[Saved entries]
======
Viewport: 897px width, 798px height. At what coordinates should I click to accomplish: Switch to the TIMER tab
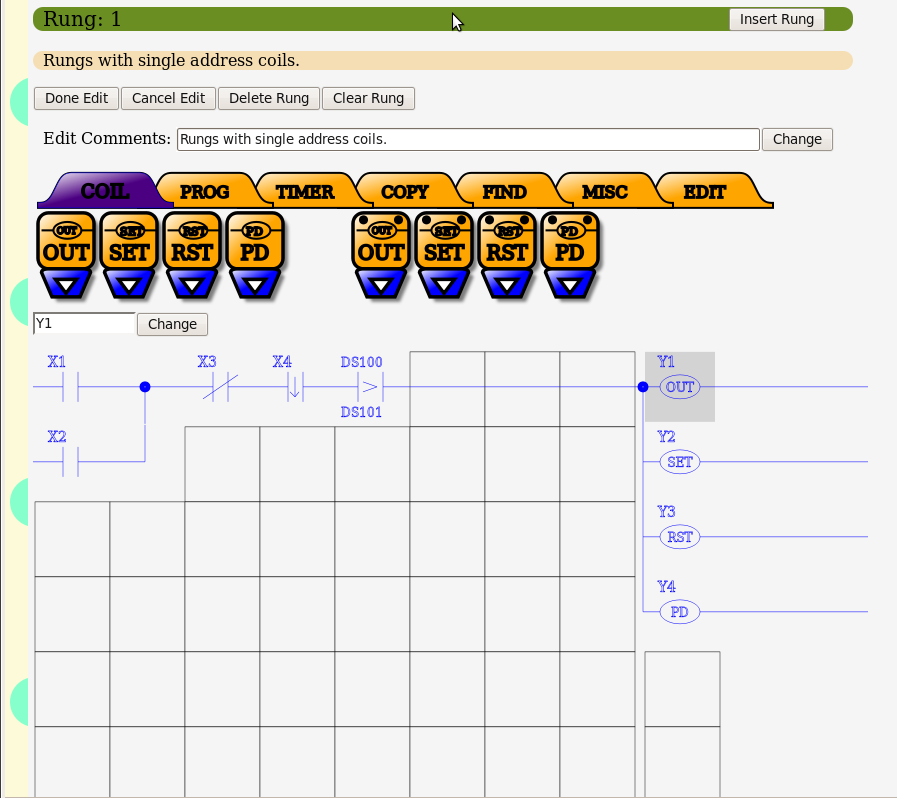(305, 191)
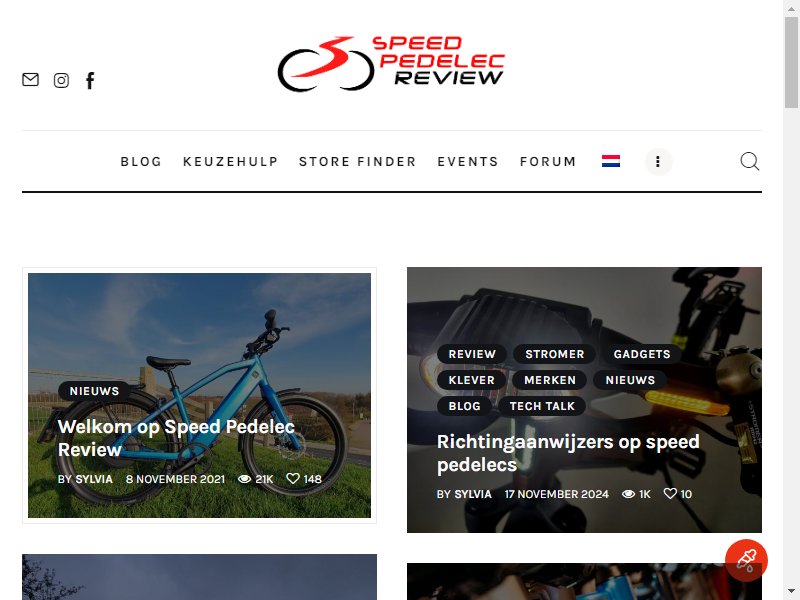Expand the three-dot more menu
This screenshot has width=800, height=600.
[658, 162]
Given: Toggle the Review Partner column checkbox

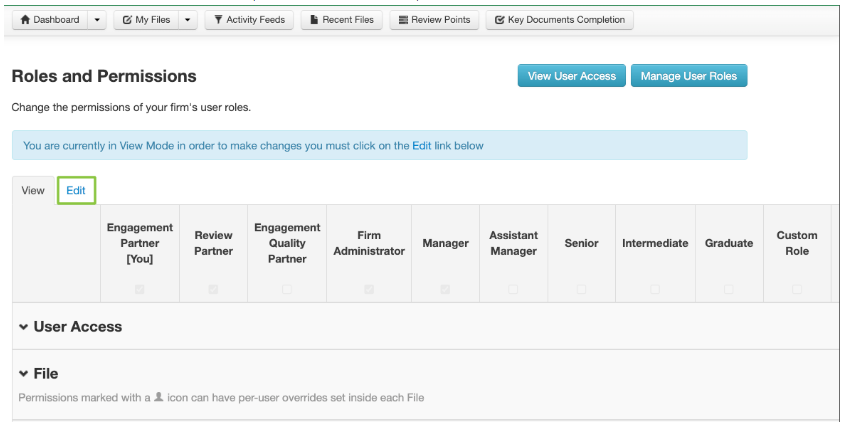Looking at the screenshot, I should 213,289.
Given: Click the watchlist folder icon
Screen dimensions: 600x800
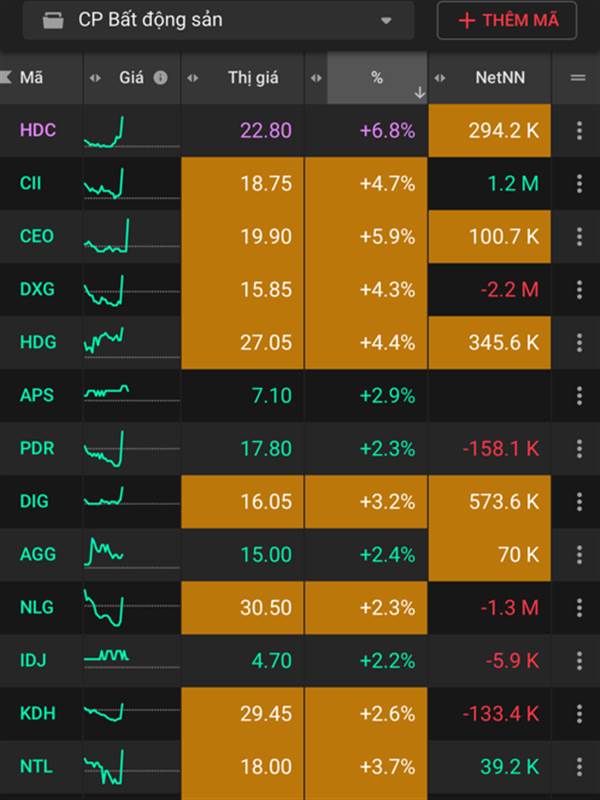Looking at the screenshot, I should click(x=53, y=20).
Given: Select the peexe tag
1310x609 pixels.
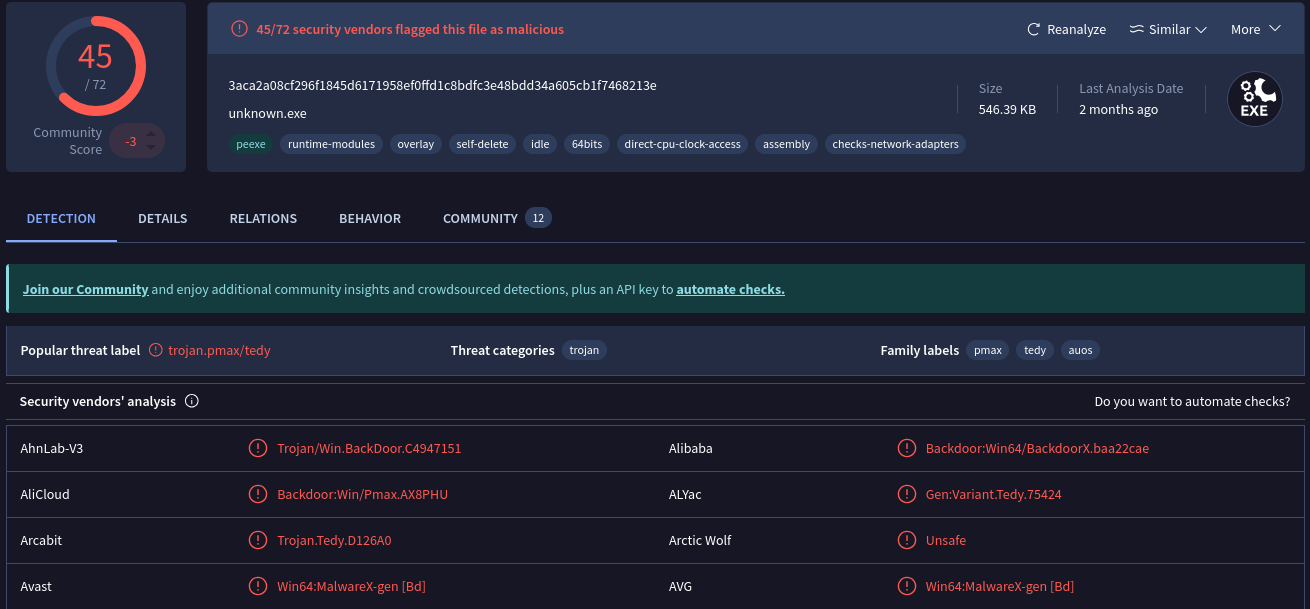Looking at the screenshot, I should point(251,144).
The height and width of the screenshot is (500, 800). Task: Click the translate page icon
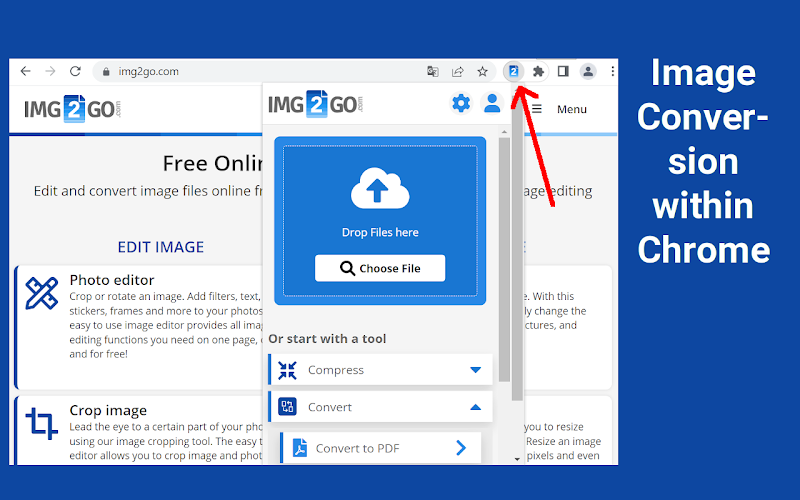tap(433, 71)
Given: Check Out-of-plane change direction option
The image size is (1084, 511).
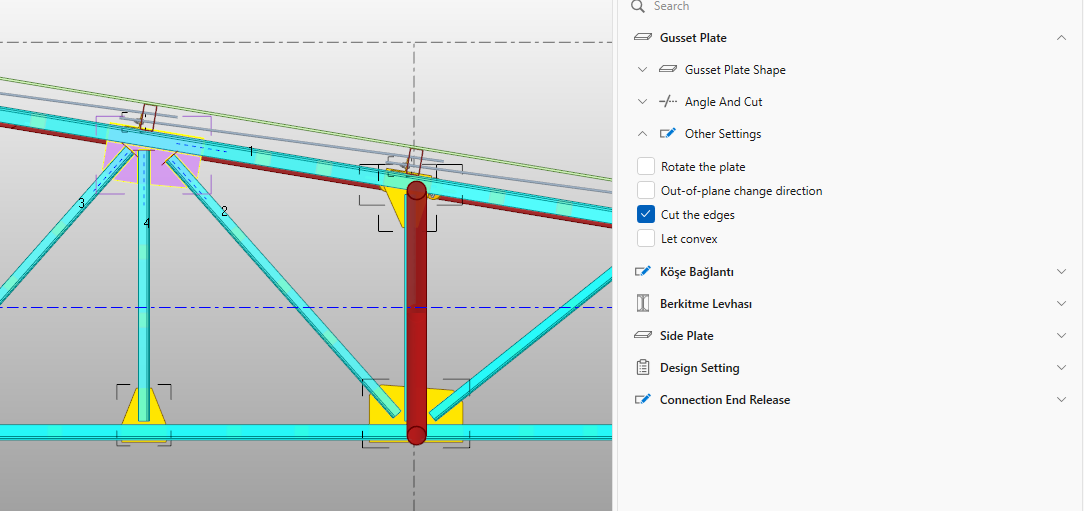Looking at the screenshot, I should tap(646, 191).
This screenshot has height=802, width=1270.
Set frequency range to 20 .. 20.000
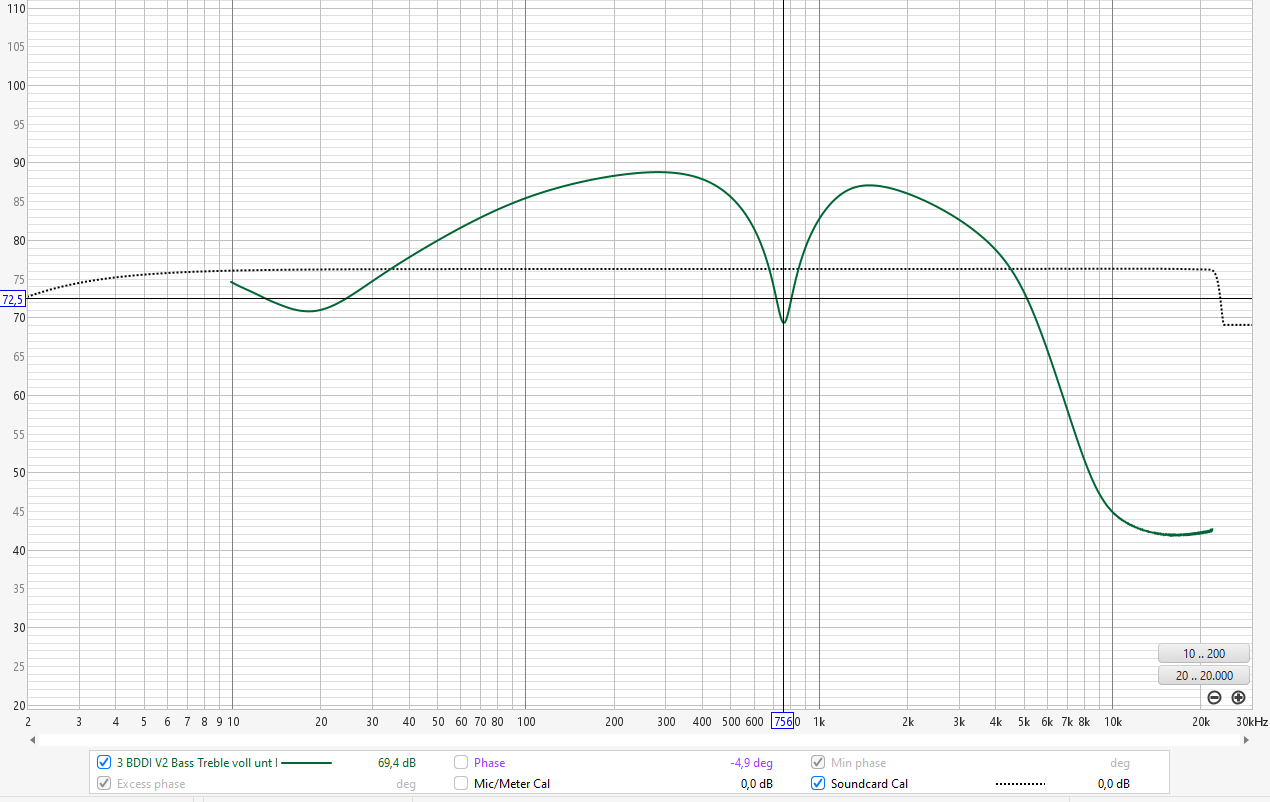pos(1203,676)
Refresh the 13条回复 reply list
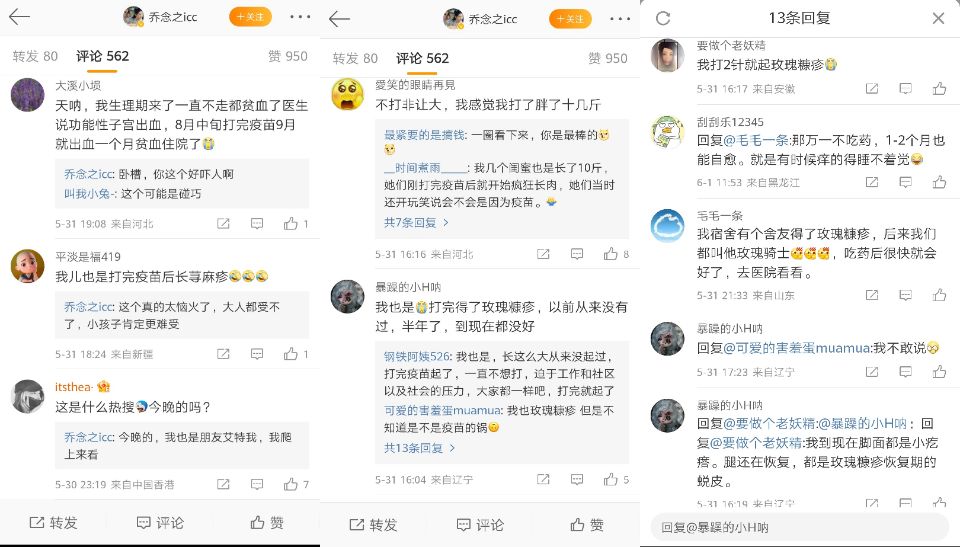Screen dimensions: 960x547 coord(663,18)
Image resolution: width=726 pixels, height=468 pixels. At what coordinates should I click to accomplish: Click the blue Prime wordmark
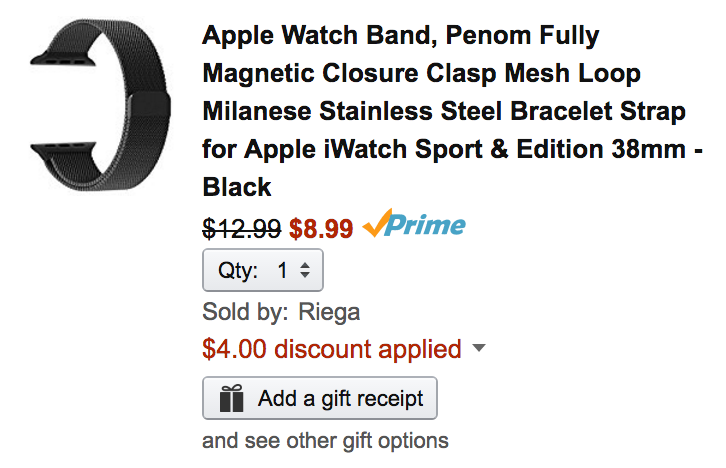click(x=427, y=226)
======
Exercise: From the line that includes "Refresh the 13条回复 reply list" on down to the last line of the entries above, set down each line exactly, leaving out the pictures.

Completed task:
Refresh the 13条回复 reply list
Screen dimensions: 960x547 coord(663,18)
Image resolution: width=726 pixels, height=468 pixels. At what coordinates should I click to accomplish: Click the blue Prime wordmark
click(x=427, y=226)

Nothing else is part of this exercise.